Alice, stuck behind Simon, didn’t know where she was supposed to go, but she didn’t want to be part of this moment. She edged past Simon to check on Tom.
The rear of the RV was stifling. Tom’s shirt was damp, his face feverish looking. The bag of corn had completely thawed. In the time that they’d been parked, there’d been no air-conditioning, no way for him to cool down.
“Oh, Jesus.” She rushed to the kitchen. Did they have any ice left?
“What the hell are you doing?” Simon said.
“He’s overheating.”
She shoved the corn back into the freezer. The bag of peas wasn’t ready yet, so Alice found a juice can, wrapped a cloth around it, and placed it against Tom’s forehead, then his neck, and along his shoulder. She got a glass of water and leaned him forward so he could drink.
“I want to stay with him. He needs someone.”
“Jenny can sit back there. You drive.”
Alice swallowed hard, looked at Tom, and squeezed his hand. He squeezed back.
“I’m better. The water helped. Are you okay?” he whispered, searching her face.
She shook her head, trying not to cry as she watched Simon pull one of Tom’s beers from the fridge and guzzle it down in one shot.
A moment later Jenny was standing in front of her. “I hope you didn’t get hurt when you fell onto the floor.”
Alice stared at her. What was wrong with this girl? A man had just been murdered. His body dumped into a ravine. Was this some kind of joke? Jenny wasn’t smiling, though. She seemed spaced out, her eyes blank. Maybe she was in shock. Alice looked past her to Simon.
“Come on,” he said.
“I can’t drive. Not after that.”
He pulled the gun out of the pocket of his shorts. “Get behind the wheel, Alice.”

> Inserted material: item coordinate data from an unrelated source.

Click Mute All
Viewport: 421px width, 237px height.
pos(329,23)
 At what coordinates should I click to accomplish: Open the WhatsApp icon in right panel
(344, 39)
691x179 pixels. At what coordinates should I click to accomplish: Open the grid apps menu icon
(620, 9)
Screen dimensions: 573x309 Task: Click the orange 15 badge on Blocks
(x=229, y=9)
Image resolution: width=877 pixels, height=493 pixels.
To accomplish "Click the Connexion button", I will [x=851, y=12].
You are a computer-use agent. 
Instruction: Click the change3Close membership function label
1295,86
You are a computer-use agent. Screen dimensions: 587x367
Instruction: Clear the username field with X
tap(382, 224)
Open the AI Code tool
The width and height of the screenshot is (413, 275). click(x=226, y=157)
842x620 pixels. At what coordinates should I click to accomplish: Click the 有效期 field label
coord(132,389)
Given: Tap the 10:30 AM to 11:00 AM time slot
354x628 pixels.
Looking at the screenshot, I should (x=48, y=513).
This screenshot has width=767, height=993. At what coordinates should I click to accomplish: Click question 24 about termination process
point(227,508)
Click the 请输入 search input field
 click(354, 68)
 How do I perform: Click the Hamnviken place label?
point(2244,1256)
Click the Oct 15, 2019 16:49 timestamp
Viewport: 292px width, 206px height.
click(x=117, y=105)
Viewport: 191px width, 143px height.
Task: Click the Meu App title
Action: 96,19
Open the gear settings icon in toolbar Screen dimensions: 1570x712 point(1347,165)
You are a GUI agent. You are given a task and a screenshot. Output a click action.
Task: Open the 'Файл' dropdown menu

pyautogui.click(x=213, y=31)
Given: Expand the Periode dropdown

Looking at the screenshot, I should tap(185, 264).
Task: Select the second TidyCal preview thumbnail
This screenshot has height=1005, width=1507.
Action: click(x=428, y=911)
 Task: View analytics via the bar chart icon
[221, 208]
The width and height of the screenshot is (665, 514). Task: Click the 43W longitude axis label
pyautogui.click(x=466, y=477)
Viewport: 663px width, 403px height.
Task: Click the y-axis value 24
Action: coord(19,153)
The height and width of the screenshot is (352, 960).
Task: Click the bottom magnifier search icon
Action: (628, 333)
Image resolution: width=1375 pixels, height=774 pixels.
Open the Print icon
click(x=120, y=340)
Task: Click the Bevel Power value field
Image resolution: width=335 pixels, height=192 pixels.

“Why don’t you drive?” As soon as she said the words, she wondered if that would be worse. He might not know how to drive a large vehicle. They could crash.
“I’m not in the mood for bullshit. You really going to try me on this?”
No. Not after what she had just witnessed.
Alice moved to the driver’s seat. She wondered if the motorcycle might have damaged the underframe of the RV, but it started with no problem.
She couldn’t say the same for herself. Everything felt strange.
Like her arms and legs didn’t belong to her.
They were working but she didn’t know how.
She’d seen a dead man. She’d touched his skin.
She glanced down at her clothes. Did she have his blood on her?
She hadn’t checked. Beside her, Simon was tapping his fingers on one knee, the gun resting on his other, finger crooked inside the trigger.
“Stay the speed limit.” He slumped against the side window. She smelled the beer on him, the musk of his sweat. The blood streak was gone from his forehead.
Several miles down the road, he took the cash out of the biker’s wallet, stared at the man’s license for a moment, then threw the wallet out the window into the forest.